Everyday the news is filled with global events. Of late it’s been social unrest in Northern Africa, a currency crisis in Europe, rigged elections in Russia, rising inflation in Latin America, and political showdowns in the Middle East. News on global events is taking on an endless feel, and it won’t be stopping.
There couldn’t be a better time to find an easy way to grasp the world.
Simplifying the world should be particularly valuable for Americans. This is because America is no longer controlling her destiny and much of the world; the tables are turned and the world is in control.??If only the world was easy to understand. Good news. It can be. The world may be big and complex, but the essentials of how it works are not. The trick is examining it by comparing political, economic, social/cultural and historical factors (PESH).
For example, when it comes to political systems if it’s known that a country is an autocracy rather than a democracy, it can be instantly known that their people fear the government, being outspoken is a ticket to the pokey and repression rules. If it’s known that a country is economically advanced, like the US, instant inferences can be made that their legal, educational and health care systems are mature and of high quality. If it’s known that a country’s history includes communism, it will be known that their standard of living will be lower than if there had been a history of democracy and free markets.
The World Made Easy is laid out in three sections.
Section one covers global patterns and trends. This includes population, demographic, internet and global trading trends.
Section two examines political, economic and social cultural systems and practices by region.
Section three examines regional PESH specifics. Geography is used in conjunction with aspects of PESH to create ten regions.
Region one is the United States and Canada. This region has high-income, developed country democracies with Christian majorities that predominantly speak English.

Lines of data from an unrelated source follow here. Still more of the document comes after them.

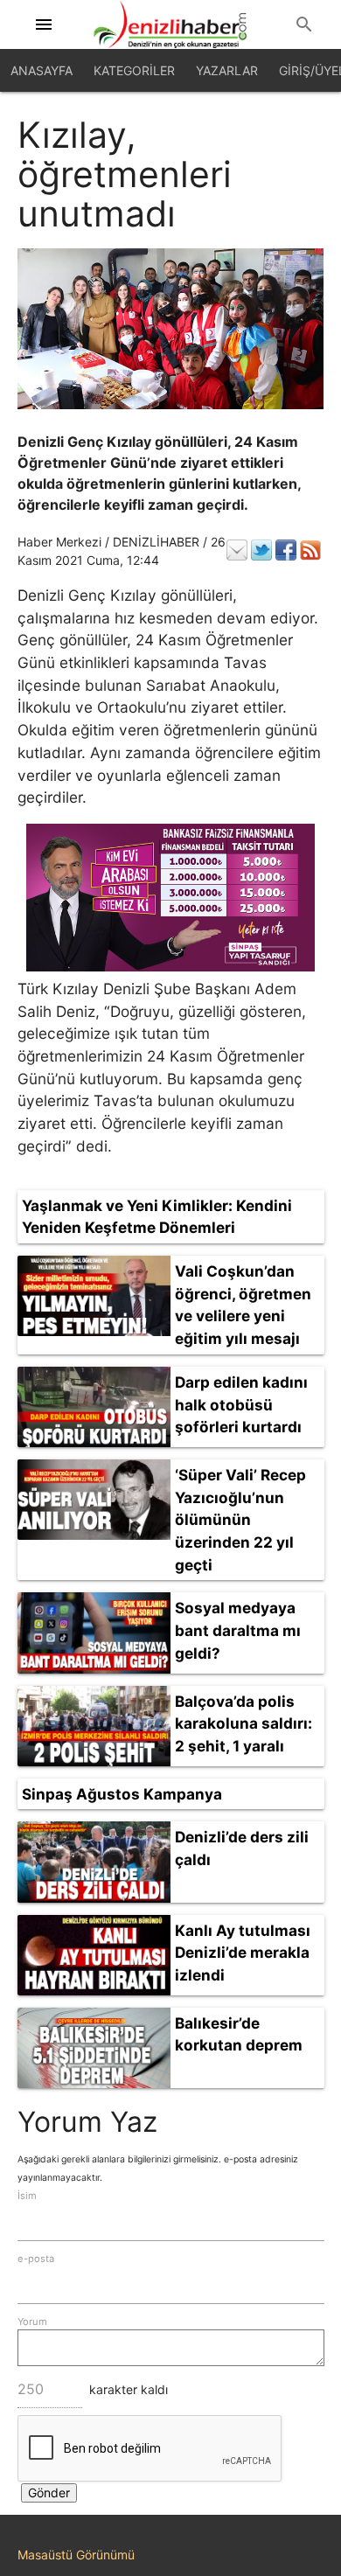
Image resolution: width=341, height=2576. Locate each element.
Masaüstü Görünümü (76, 2554)
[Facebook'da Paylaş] (285, 550)
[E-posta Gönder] (236, 550)
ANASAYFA (41, 70)
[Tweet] (261, 550)
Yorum (32, 2321)
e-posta (35, 2258)
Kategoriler (134, 70)
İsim (27, 2196)
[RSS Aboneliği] (310, 550)
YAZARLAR (227, 70)
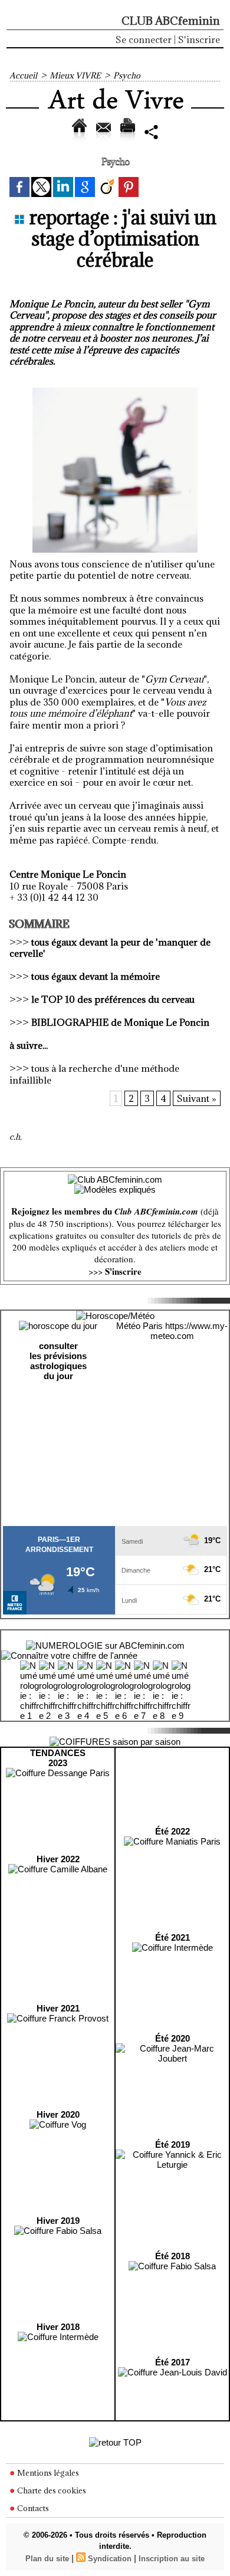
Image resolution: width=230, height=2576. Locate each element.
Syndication (110, 2558)
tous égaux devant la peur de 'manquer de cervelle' (110, 948)
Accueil (23, 75)
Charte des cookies (50, 2490)
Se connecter (144, 39)
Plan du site (47, 2558)
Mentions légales (47, 2472)
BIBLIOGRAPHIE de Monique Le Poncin (120, 1022)
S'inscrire (199, 39)
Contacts (32, 2508)
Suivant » (196, 1098)
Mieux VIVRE (75, 75)
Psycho (126, 75)
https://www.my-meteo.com (189, 1331)
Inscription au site (172, 2558)
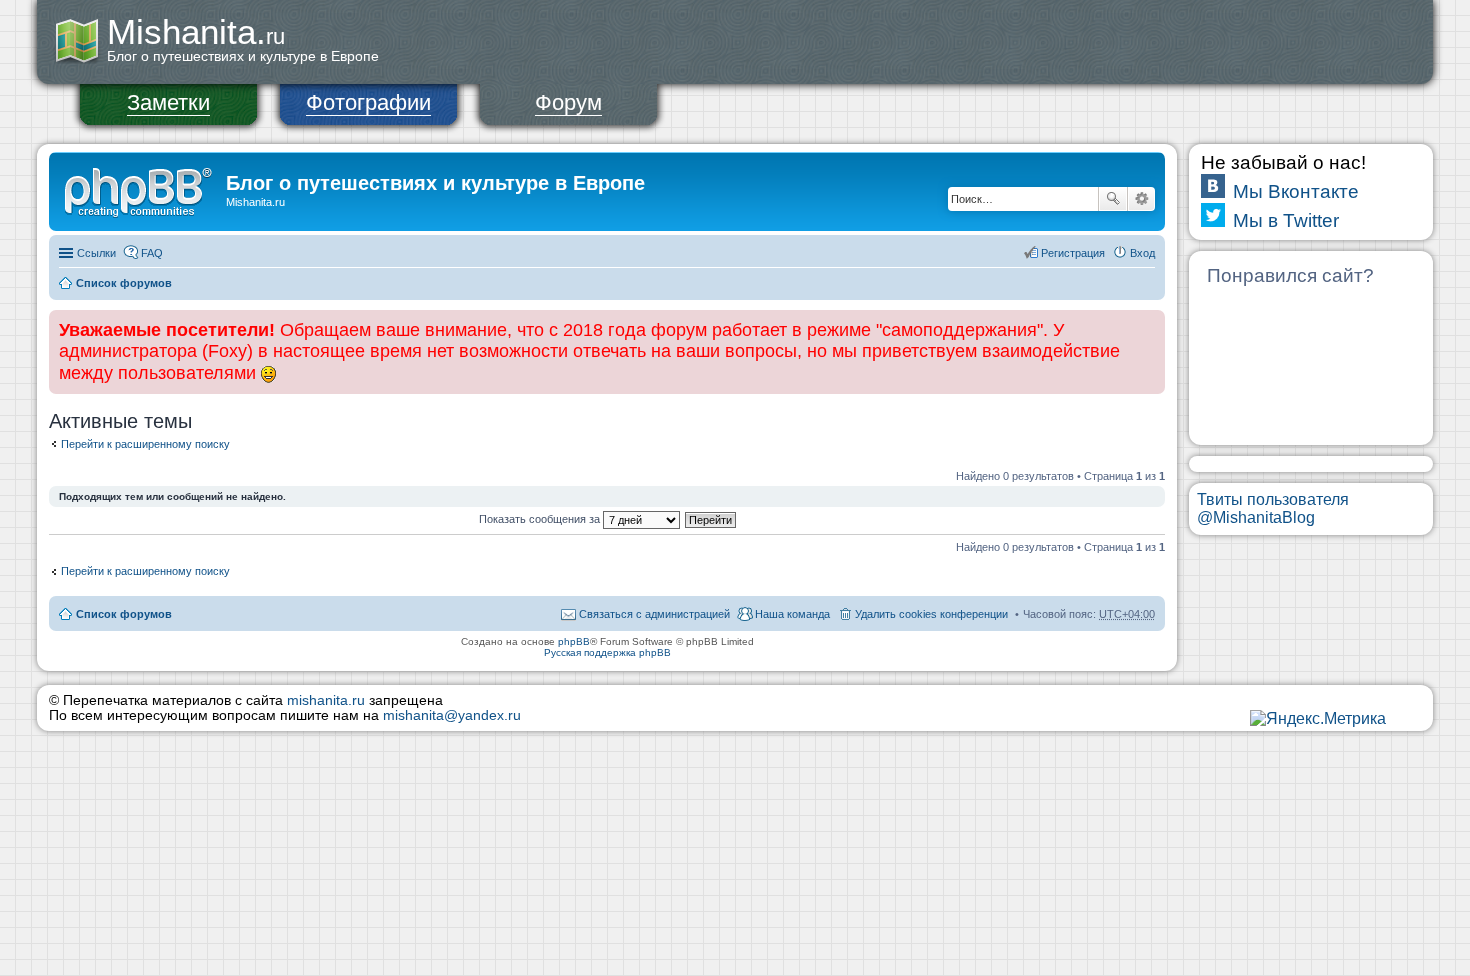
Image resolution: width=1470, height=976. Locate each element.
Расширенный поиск (1141, 199)
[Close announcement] (1149, 326)
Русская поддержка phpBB (607, 652)
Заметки (168, 102)
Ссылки (96, 253)
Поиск (1113, 199)
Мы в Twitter (1286, 220)
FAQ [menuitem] (152, 253)
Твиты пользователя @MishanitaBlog (1273, 508)
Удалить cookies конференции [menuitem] (931, 614)
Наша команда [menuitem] (792, 614)
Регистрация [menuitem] (1073, 253)
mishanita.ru (326, 700)
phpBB (574, 641)
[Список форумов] (140, 189)
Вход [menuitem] (1142, 253)
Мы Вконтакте (1296, 191)
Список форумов (124, 283)
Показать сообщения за (541, 519)
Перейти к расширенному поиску (145, 444)
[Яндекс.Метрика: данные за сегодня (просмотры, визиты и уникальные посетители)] (1318, 719)
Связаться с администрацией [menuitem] (654, 614)
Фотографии (368, 102)
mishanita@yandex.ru (452, 715)
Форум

Region two is Latin America and the Caribbean (Latam+C). This includes: Mexico, Central America, South America and the Caribbean. All countries in this region except Cuba host democratic elections. They are mostly middle or low-income countries, and they are predominantly Spanish speaking and Roman Catholic.

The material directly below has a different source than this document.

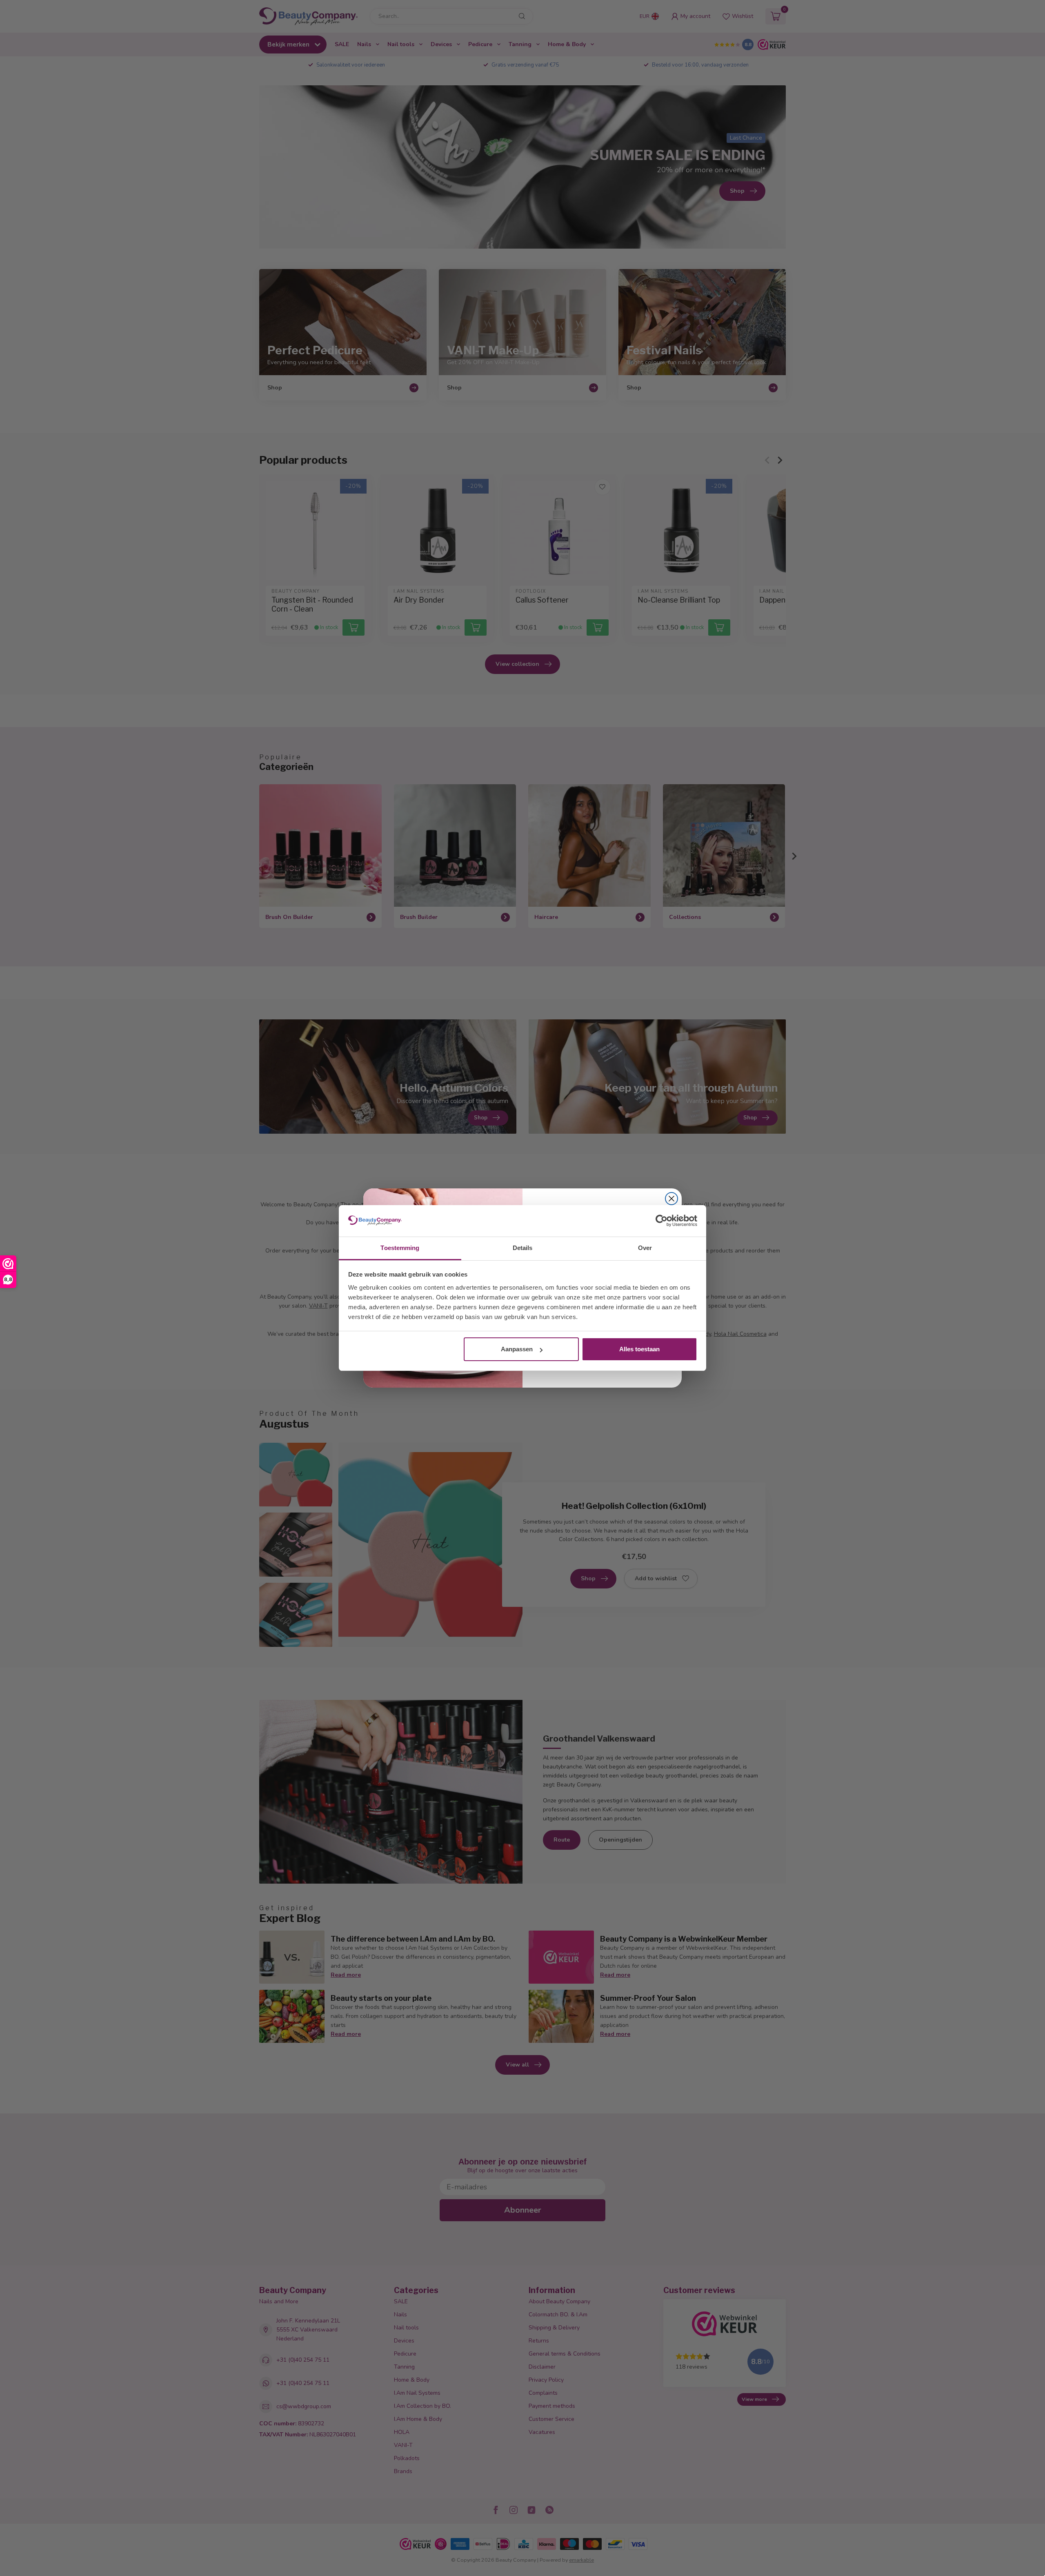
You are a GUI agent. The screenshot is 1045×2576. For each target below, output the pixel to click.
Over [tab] (645, 1247)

Region three is Europe. Europe is divided into three sub-regions: Western, Central and Eastern. There is a mix of developed and developing countries and consequently income levels. The high-income developed countries are in Western Europe. Central Europe is mostly middle-income developing countries and Eastern Europe is mostly low-income developing countries. The different income levels are aligned with the periods of commitments to democracy and free markets. Across the three European sub-regions there are mostly Christian majority nations.
Region four is Oceania. It includes Australia, New Zealand, Papua New Guinea, Fiji and a number of small surrounding islands. Only Australia and New Zealand are high- income developed nations. This region was a British Empire stronghold, which helps to explain why this is a region that is predominantly English-speaking and Christian. With just 36 million people, this is the smallest region by population.

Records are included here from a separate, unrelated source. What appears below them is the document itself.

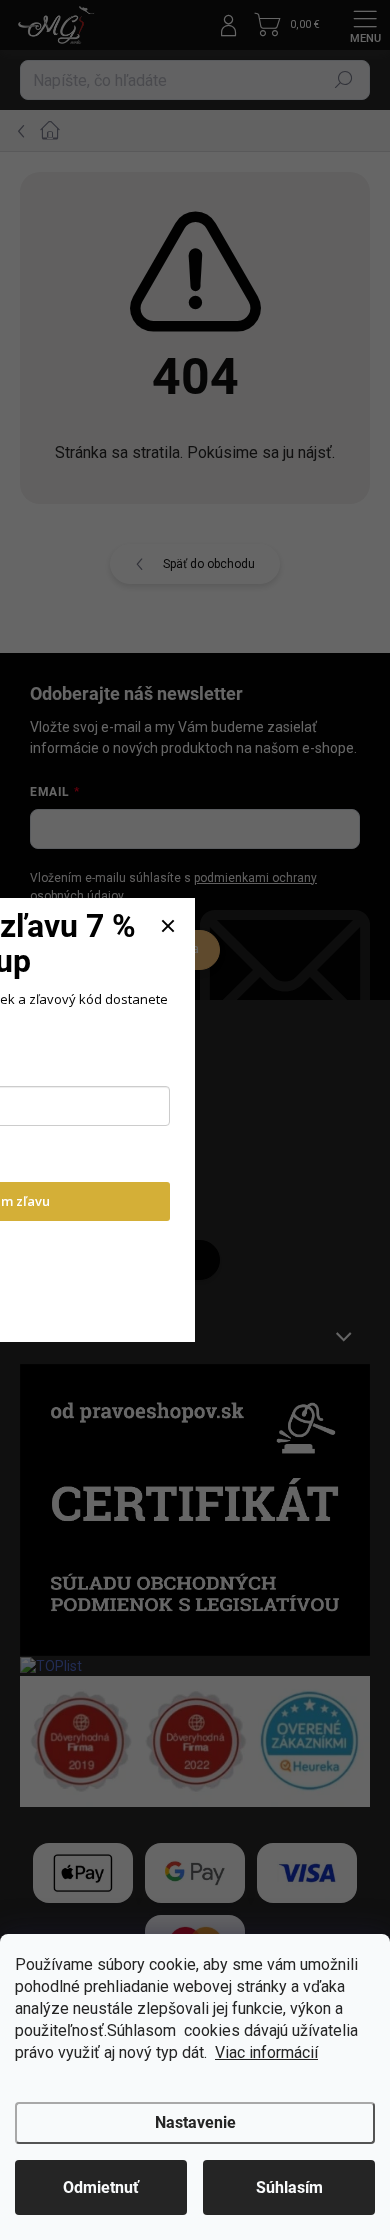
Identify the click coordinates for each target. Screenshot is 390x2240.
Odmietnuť (101, 2187)
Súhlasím (289, 2187)
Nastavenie (195, 2122)
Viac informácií (266, 2052)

Region five is Africa. Africa is divided into North Africa and Sub-Saharan Africa. In North Africa the countries are Muslim-majority and Arab-speaking. In Sub-Saharan Africa there is more religious and language diversity. Africa is filled with new low- and very-low-income nations and there is a mix of autocracies and democracies.
The four plus billion people in Asia are divided into five regional groups:
Region six is China and other countries in Eastern Asia, population 1.6 billion. It includes the developing countries of China, Mongolia and North Korea, and developed Taiwan, Japan and South Korea. The developing countries share a common heritage as former or current communist states and low- or very-low incomes. The developed countries are high-income democracies. This region has the highest numbers of non-religious.
Region seven is India and other countries in South Asia. Its 1.6 billion people include three of the most populous nations in the world: India, Pakistan and Bangladesh. South Asia, like Africa, is filled with new nations that are in the low- and very-low- income category. All countries in this region host democratic elections and they were all part of or closely aligned with the British Empire. This region has the highest numbers of Muslims and Hindus.
Region eight is Southeast Asia. Within this region of eleven countries and 600 million people is one developed nation. This is Singapore, population 5 million. The other ten are developing nations that span all income categories. There are democracies and autocracies and Christian, Muslim and Buddhist majorities. Rather than PESH factors, it is geography that defines what these countries share in common.
Region nine is Central Asia. This is the region of the “Stan” countries, for example, Kazakhstan and Afghanistan, and also the countries of the South Caucasus. All countries in this region are developing and most are low-or very-low-income nations. All countries host democratic elections but autocrats are still common. With the exception of Afghanistan, all countries in this region were part of the Soviet Union. With the exceptions of Armenia and Georgia in the South Caucasus, they are all Muslim-majority nations. With just over 117 million people this is the second smallest region.
Region ten is MENAT — the Middle East, North Africa and Turkey. These are the countries of western Asia and North Africa. The population in this region is 500 million. With the exception of Israel they are developing and Muslim-majority or plurality nations. This is a predominantly Arab-speaking region. The prevalence of autocrats makes this the most repressed region in the world. Countries in this region span all income levels and there are a number of countries where income levels are high relative to their stage of economic development. Oil is the reason.